Gross merchandise volume, which serves as the primary metric for transaction volume across Affirm’s platform, jumped 35% to reach $11.6 billion. In his shareholder letter, CEO Max Levchin highlighted this achievement as the company’s “tenth consecutive quarter of over-30% growth.”
Shares edged up roughly 1.2% during Thursday’s premarket session. However, AFRM remains down approximately 9.5% in 2026 compared to the S&P 500’s 7.6% gain.
The platform’s active user base expanded to 26.8 million, while transactions per user climbed 20%. The active merchant count increased to 515,000.
The Affirm Card product emerged as a major growth driver. Active cardholders more than doubled on a year-over-year basis to 4.4 million. Card-related GMV skyrocketed 146% to $2.1 billion.
The company generates revenue through multiple channels including merchant fees, interest charged on installment financing, and its debit card offering. All revenue streams contributed positively to the third-quarter performance.

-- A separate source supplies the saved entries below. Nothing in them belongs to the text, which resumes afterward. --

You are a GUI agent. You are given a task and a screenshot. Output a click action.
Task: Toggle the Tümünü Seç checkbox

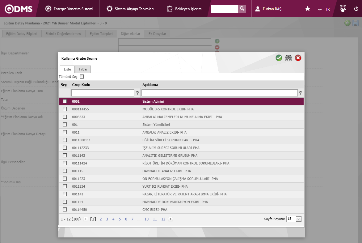click(82, 77)
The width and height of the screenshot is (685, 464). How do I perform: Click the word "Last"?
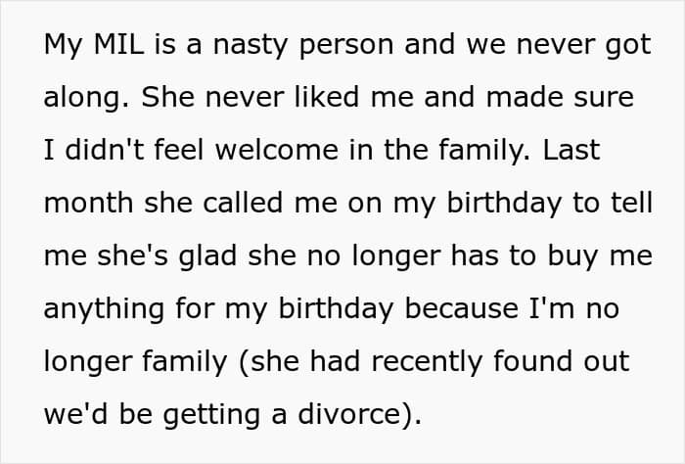tap(571, 150)
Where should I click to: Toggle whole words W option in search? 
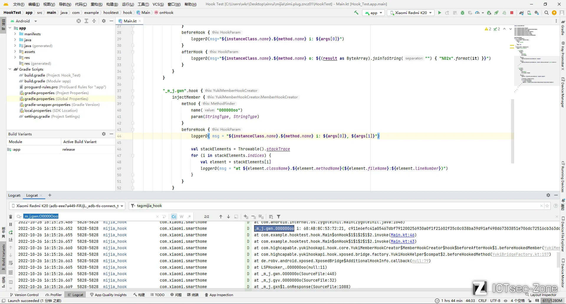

Company Elevates Full-Year Projections
Based on third-quarter momentum, Affirm increased its fiscal-year GMV forecast to $49.27–$49.57 billion, up from the previous guidance range of $48.3–$48.85 billion issued in February.
Full-year revenue expectations now stand at $4.18–$4.21 billion. The Street had been anticipating $4.14 billion.
For the upcoming quarter, analysts are forecasting EPS of $0.29 with revenue of $1.08 billion. Full-year consensus estimates call for $1.08 in earnings per share on $4.14 billion in revenue.
Credit Performance Remains Stable
A growing concern within the buy-now, pay-later industry centers on increasing delinquency trends. A recent LendingTree survey revealed 47% of BNPL users experienced a late payment over the past year, climbing from 41% in a prior survey and 34% in 2024.
Affirm countered this broader industry trend, asserting it “continued to drive positive credit outcomes” during Q3. The company disclosed that delinquency rates across 30-day, 60-day, and 90-day categories remained relatively stable on a sequential basis.
The fintech industry overall has faced headwinds throughout 2026. SoFi Technologies experienced its worst single-session decline on record last month despite reporting an earnings beat. The iShares Fintech Active ETF has dropped more than 8% year-to-date.
Affirm currently carries a Zacks Rank of #3 (Hold), indicating the stock is projected to deliver market-like performance in the near term.
Delinquency metrics spanning 30-, 60-, and 90-day timeframes showed sequential stability throughout the March quarter.